Uncovering Convoluted Evolutionary History of Human Replicative Polymerases
B-family DNA polymerases (PolBs) are the most common replicases, present in all domains of life and in many DNA viruses. Despite extensive research, origins and evolution of PolBs remain enigmatic. To unravel the evolutionary history of PolBs, we performed comprehensive computational analysis of these proteins originating from archaea, bacteria, eukaryotes and viruses. As a result, we defined and characterized six new groups of archaeal PolBs and a new group of bacterial PolBs, which appears to be related to the catalytically active N-terminal module of the eukaryotic Polε. We also uncovered the similarity of the catalytically inactive Polε C-terminal module to Polα. Finally, we discovered that two novel groups of archaeal PolBs have C-terminal metal-binding domains, closely related to those present in eukaryotic Polα and Polε. Collectively, the results of this study allowed us to propose a scenario for the evolution of human and other eukaryotic PolBs.
Phylogenetic tree of B-family DNA polymerases
(Kazlauskas et al. Nucleic Acids Res. 2020, 48: 10142–10156).
Surveying CARF and SAVED Proteins, Key Players in Antivirus Defence of Prokaryotes
Proteins possessing CARF and SAVED domains are key components of cyclic oligonucleotide-based antiphage signalling systems (CBASS) that, upon activation, induce cell dormancy or death. Most CARF proteins belong to a CBASS built into type III CRISPR–Cas systems. The CARF domain binds cyclic oligoA (cOA) synthesized by the Cas10 polymerase-cyclase and allosterically activates the effector, typically a promiscuous ribonuclease. Some CARF domains also function as ring nucleases that cleave cOA thereby terminating signal transduction. Due to the extreme sequence divergence and the diversity of domain architectures of CARF domain-containing proteins, CARF domains are often overlooked or misannotated in genome analyses. Therefore, we performed a comprehensive analysis of the CARF and SAVED domains encoded in bacterial and archaeal genomes.
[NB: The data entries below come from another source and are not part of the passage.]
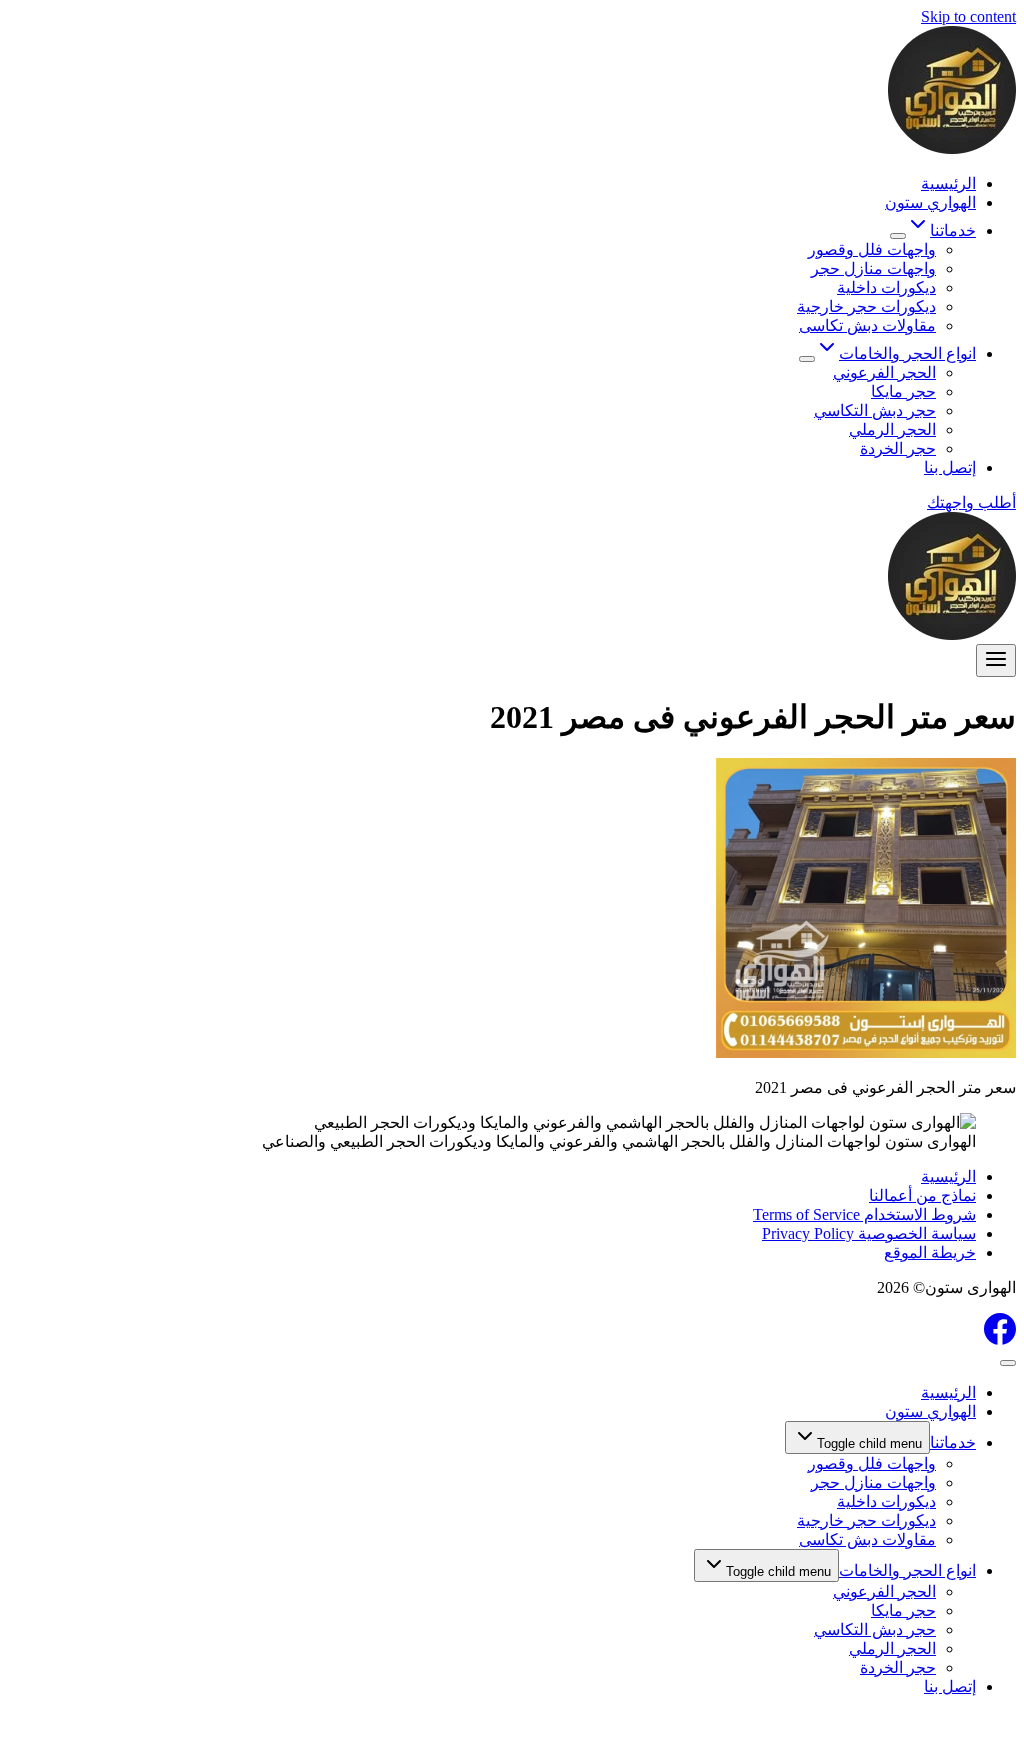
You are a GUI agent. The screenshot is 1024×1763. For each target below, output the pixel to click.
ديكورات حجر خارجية (866, 306)
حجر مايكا (903, 391)
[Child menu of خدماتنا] (898, 236)
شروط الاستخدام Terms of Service (864, 1214)
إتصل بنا (950, 467)
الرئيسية (948, 183)
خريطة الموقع (930, 1252)
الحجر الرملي (892, 429)
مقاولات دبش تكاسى (867, 325)
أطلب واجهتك (971, 502)
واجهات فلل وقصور (872, 249)
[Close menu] (1008, 1363)
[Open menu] (996, 660)
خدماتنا (953, 1442)
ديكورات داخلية (886, 287)
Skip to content (968, 16)
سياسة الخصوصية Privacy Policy (869, 1233)
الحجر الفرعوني (884, 372)
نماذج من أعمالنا (922, 1195)
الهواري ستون (930, 202)
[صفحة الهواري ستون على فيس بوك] (1000, 1339)
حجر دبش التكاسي (875, 410)
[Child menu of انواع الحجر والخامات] (807, 359)
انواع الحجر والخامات (907, 1570)
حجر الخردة (898, 448)
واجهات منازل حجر (873, 268)
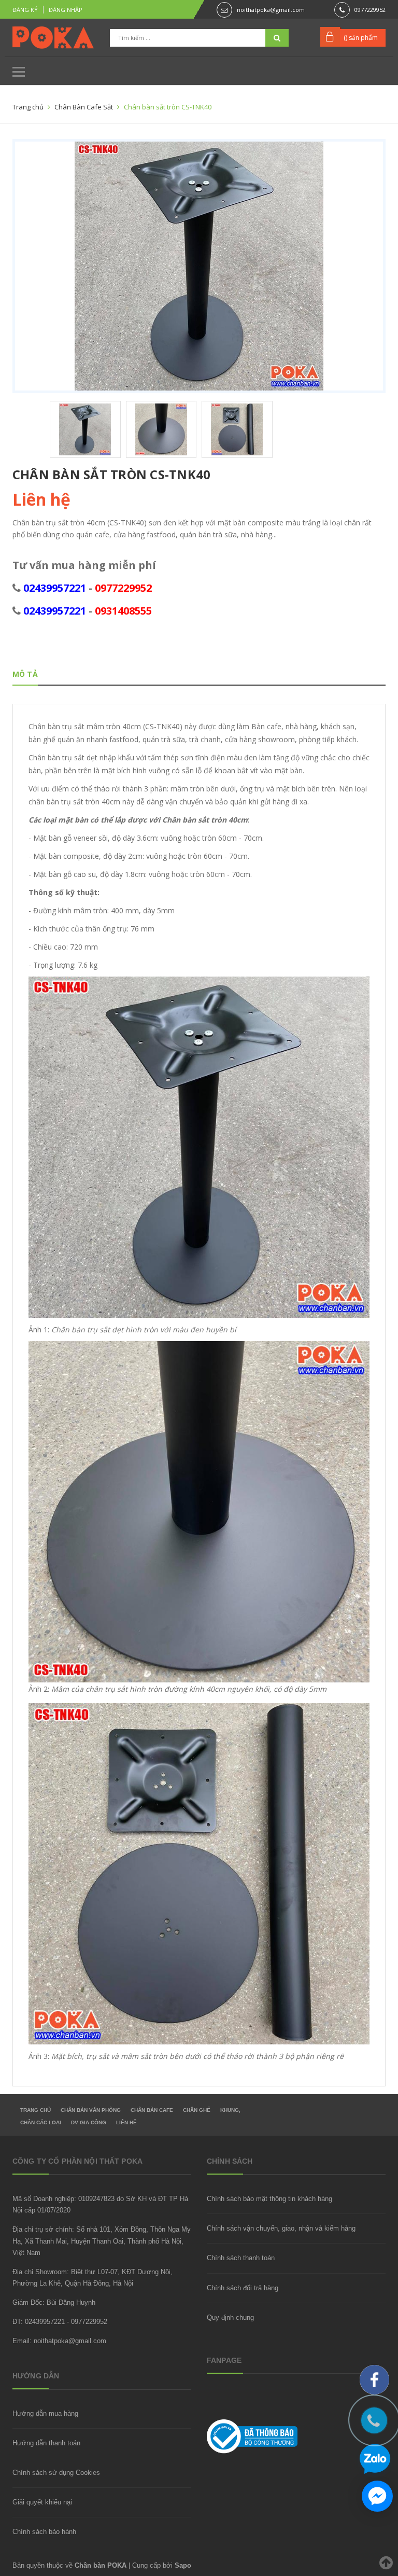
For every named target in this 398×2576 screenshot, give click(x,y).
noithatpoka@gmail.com (271, 9)
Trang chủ (35, 2110)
Based on this analysis, we proposed a classification of CARF and SAVED proteins, predicted several families of novel ring nucleases, and provided new insights into the organization of the cOA signalling pathway (Makarova et al. Nucleic Acids Res. 2020, 48: 8828–8847).
CARF domain structures (A) Topology of the CARF fold (B) Superposition of multiple CARF domain structures coloured by chain progression.